-- BEGIN --

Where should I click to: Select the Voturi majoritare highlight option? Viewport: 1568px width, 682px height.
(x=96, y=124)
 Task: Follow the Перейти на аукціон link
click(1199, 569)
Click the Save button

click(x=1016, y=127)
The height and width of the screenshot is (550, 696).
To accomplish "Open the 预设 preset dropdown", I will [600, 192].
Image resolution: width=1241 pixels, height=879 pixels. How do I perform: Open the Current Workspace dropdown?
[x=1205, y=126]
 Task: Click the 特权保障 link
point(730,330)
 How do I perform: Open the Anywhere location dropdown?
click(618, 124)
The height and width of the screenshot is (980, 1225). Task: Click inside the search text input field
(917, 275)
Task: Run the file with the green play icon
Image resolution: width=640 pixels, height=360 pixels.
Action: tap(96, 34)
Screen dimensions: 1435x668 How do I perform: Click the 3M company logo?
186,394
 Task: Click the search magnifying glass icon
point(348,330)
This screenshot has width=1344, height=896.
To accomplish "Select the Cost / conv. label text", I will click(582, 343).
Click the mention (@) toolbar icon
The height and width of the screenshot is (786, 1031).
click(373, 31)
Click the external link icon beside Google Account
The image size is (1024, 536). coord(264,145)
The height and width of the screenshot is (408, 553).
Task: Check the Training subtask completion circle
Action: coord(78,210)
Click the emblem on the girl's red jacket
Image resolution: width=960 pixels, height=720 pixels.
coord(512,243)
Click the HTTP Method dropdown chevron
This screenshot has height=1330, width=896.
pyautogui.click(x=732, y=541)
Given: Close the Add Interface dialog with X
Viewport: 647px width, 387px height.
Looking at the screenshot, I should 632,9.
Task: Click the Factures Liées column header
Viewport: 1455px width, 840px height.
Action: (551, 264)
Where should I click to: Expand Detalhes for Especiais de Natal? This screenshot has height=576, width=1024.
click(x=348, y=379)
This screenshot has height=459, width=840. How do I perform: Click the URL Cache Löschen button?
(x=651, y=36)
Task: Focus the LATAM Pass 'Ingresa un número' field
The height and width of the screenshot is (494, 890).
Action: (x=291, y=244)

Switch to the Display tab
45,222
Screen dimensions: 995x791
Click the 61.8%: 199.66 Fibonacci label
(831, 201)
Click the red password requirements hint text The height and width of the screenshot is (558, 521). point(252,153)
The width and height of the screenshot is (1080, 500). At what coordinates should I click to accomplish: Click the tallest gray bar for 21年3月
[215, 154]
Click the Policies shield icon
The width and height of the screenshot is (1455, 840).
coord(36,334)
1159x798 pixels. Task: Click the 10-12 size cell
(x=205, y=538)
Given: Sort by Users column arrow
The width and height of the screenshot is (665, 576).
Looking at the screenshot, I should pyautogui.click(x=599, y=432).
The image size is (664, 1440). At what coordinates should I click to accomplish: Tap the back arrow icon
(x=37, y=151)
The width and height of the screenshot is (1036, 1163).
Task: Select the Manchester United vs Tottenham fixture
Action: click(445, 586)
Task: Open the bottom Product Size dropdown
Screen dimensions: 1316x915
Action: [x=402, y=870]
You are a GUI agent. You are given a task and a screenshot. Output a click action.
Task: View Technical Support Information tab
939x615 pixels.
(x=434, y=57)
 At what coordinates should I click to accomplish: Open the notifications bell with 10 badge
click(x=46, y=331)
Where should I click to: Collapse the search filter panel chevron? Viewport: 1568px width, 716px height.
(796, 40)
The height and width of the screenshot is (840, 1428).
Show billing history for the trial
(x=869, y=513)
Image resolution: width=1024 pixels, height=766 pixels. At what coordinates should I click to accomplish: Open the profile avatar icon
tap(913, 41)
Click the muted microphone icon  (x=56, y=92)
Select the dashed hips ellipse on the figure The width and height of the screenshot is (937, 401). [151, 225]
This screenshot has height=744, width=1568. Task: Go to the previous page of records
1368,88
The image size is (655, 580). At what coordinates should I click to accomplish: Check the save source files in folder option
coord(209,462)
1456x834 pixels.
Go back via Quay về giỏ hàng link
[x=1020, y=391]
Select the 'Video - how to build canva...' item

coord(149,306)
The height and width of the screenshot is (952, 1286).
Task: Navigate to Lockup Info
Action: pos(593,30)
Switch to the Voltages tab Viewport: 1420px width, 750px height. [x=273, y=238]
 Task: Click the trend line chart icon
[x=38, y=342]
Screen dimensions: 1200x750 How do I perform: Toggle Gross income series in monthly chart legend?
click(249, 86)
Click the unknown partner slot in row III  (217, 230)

-- END --

The task:
Copy the records above from the line with "Click the Policies shield icon" up to and including the line with "click(x=46, y=331)", keeping every character the same.

Result below:
Click the Policies shield icon
The width and height of the screenshot is (1455, 840).
coord(36,334)
1159x798 pixels. Task: Click the 10-12 size cell
(x=205, y=538)
Given: Sort by Users column arrow
The width and height of the screenshot is (665, 576).
Looking at the screenshot, I should pyautogui.click(x=599, y=432).
The image size is (664, 1440). At what coordinates should I click to accomplish: Tap the back arrow icon
(x=37, y=151)
The width and height of the screenshot is (1036, 1163).
Task: Select the Manchester United vs Tottenham fixture
Action: click(445, 586)
Task: Open the bottom Product Size dropdown
Screen dimensions: 1316x915
Action: [x=402, y=870]
You are a GUI agent. You are given a task and a screenshot. Output a click action.
Task: View Technical Support Information tab
939x615 pixels.
(x=434, y=57)
 At what coordinates should I click to accomplish: Open the notifications bell with 10 badge
click(x=46, y=331)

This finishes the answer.